The communication interface 70 is an interface unit for receiving image data sent from a host computer 86. A serial interface such as USB, IEEE1394, Ethernet, wireless network, or a parallel interface such as a Centronics interface may be used as the communication interface 70. A buffer memory (not shown) may be mounted in this portion in order to increase the communication speed. The image data sent from the host computer 86 is received by the inkjet recording apparatus 10 through the communication interface 70, and is temporarily stored in the image memory 74. The image memory 74 is a storage device for temporarily storing images inputted through the communication interface 70, and data is written and read to and from the image memory 74 through the system controller 72. The image memory 74 is not limited to memory composed of a semiconductor element, and a hard disk drive or another magnetic medium may be used.

The system controller 72 controls the communication interface 70, image memory 74, motor driver 76, heater driver 78, and other components. The system controller 72 has a central processing unit (CPU), peripheral circuits therefore, and the like. The system controller 72 controls communication between itself and the host computer 86, controls reading and writing from and to the image memory 74, and performs other functions, and also generates control signals for controlling a heater 89 and the motor 88 in the conveyance system.

The motor driver (drive circuit) 76 drives the motor 88 in accordance with commands from the system controller 72. The heater driver (drive circuit) 78 drives the heater 89 of the post-drying unit 42 or the like in accordance with commands from the system controller 72.

The print controller 80 has a signal processing function for performing various tasks, compensations, and other types of processing for generating print control signals from the image data stored in the image memory 74 in accordance with commands from the system controller 72 so as to apply the generated print control signals (print data) to the head driver 84. Required signal processing is performed in the print controller 80, and the ejection timing and ejection amount of the ink-droplets from the print head 50 are controlled by the head driver 84 on the basis of the image data. Desired dot sizes and dot placement can be brought about thereby.

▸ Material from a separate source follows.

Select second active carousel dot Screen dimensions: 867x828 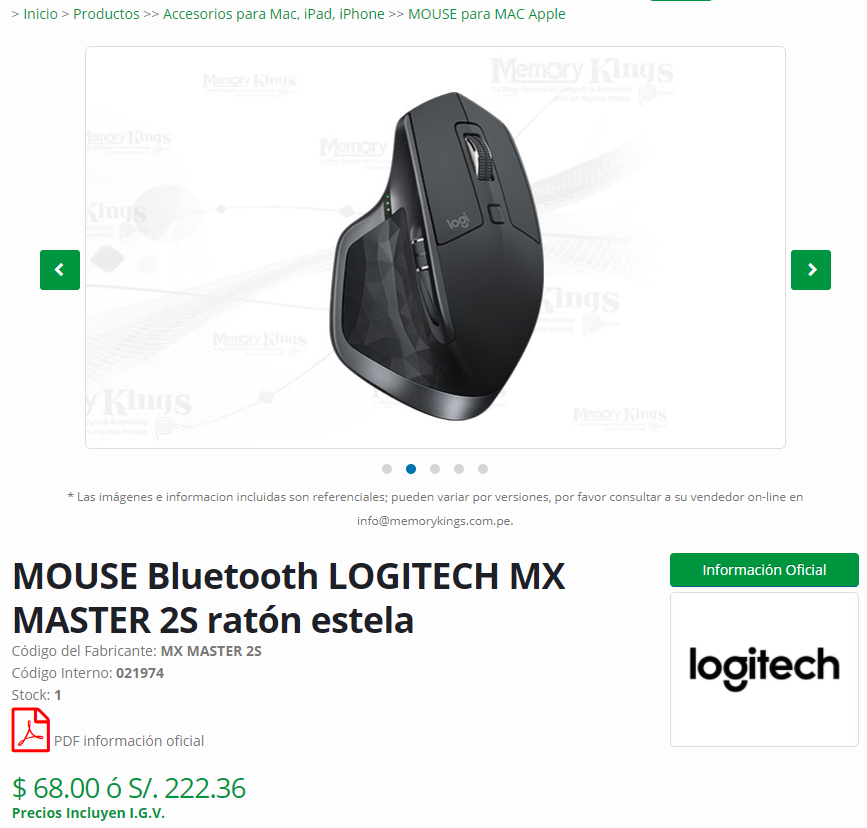click(x=411, y=469)
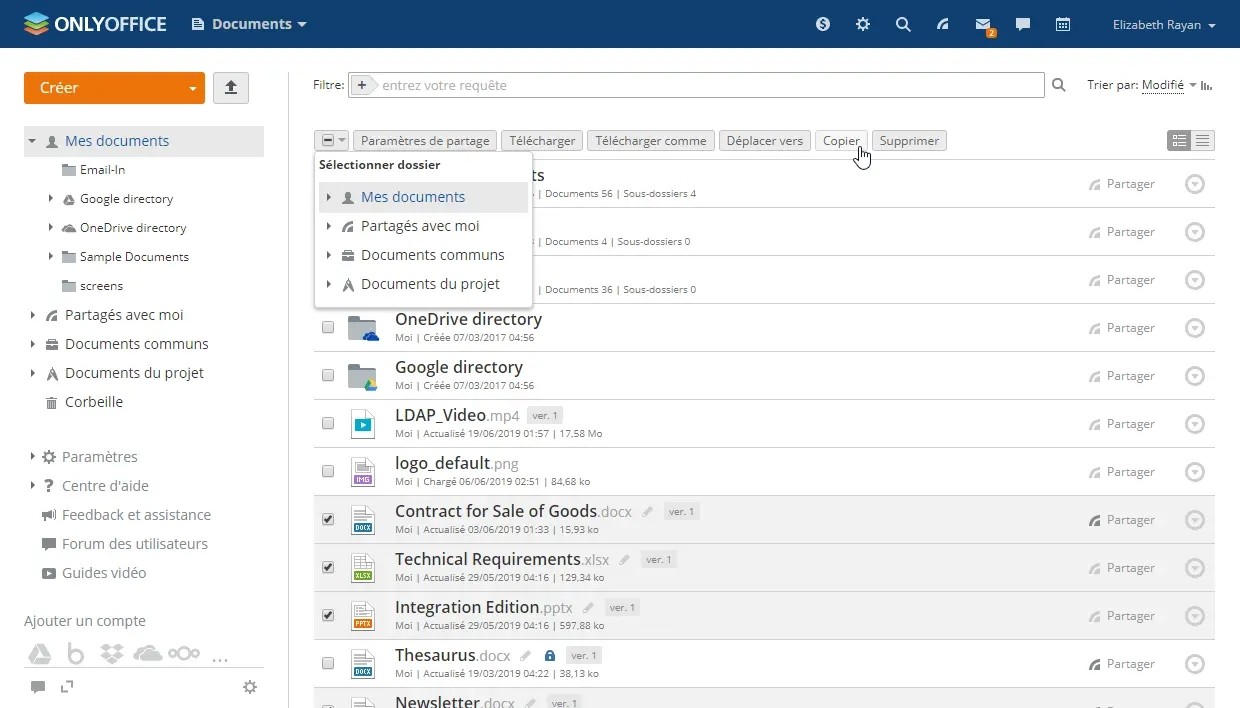Uncheck the Integration Edition.pptx checkbox
This screenshot has height=708, width=1240.
[x=328, y=616]
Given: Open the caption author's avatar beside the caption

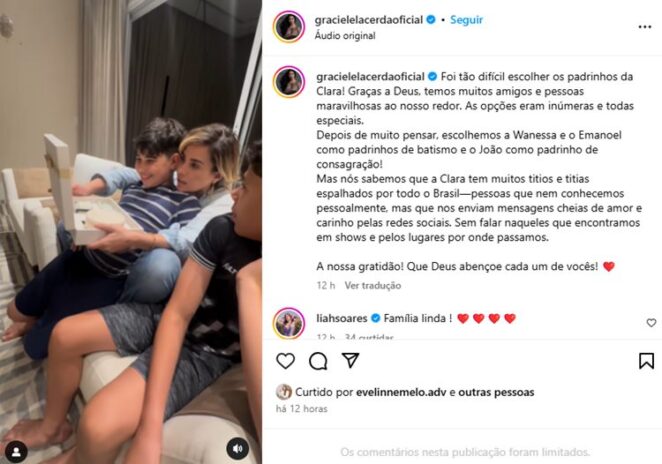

The print controller 80 is provided with the image buffer memory 82; and image data, parameters, and other data are temporarily stored in the image buffer memory 82 when image data is processed in the print controller 80. The aspect shown in FIG. 7 is one in which the image buffer memory 82 accompanies the print controller 80; however, the image memory 74 may also serve as the image buffer memory 82. Also possible is an aspect in which the print controller 80 and the system controller 72 are integrated to form a single processor.

The head driver 84 drives actuators for the print heads 12K, 12C, 12M, and 12Y of the respective colors on the basis of the print data received from the print controller 80. A feedback control system for keeping the drive conditions for the print heads constant may be included in the head driver 84.

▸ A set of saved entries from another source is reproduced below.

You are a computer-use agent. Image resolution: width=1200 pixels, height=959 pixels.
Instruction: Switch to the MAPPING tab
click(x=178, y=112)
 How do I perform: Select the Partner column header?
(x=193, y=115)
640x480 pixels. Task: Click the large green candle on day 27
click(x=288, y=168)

Next, the nozzle arrangement in the print head 50, which is the key feature of the present invention, will be described.

FIG. 7 shows an enlarged view of a portion of a nozzle arrangement in a print head 50 according to the present embodiment. As described previously, the print head 50 according to the present embodiment is formed in such a manner that the lengthwise direction of the head is disposed in line with the breadthways direction of the recording paper 16, and the recording paper 16 is conveyed in a direction perpendicular to the lengthwise direction of the print head 50 (namely, the breadthways direction of the head). Therefore, the lengthwise direction of the print head 50 is the main scanning direction and the breadthways direction thereof is the sub-scanning direction. The print head 50 achieves a two-dimensional matrix arrangement of the nozzles 51 by arraying pressure chambers 52, each having a nozzle 51, in a two-dimensional matrix arrangement in the main scanning direction and the sub-scanning direction, by means of the method described below. In FIG. 7, only twenty pressure chambers 52 are arranged in the sub-scanning direction for the purposes of illustration, but in an actual print head 50, a much larger number of pressure chambers 52 are arranged in a repeated fashion in the main scanning direction.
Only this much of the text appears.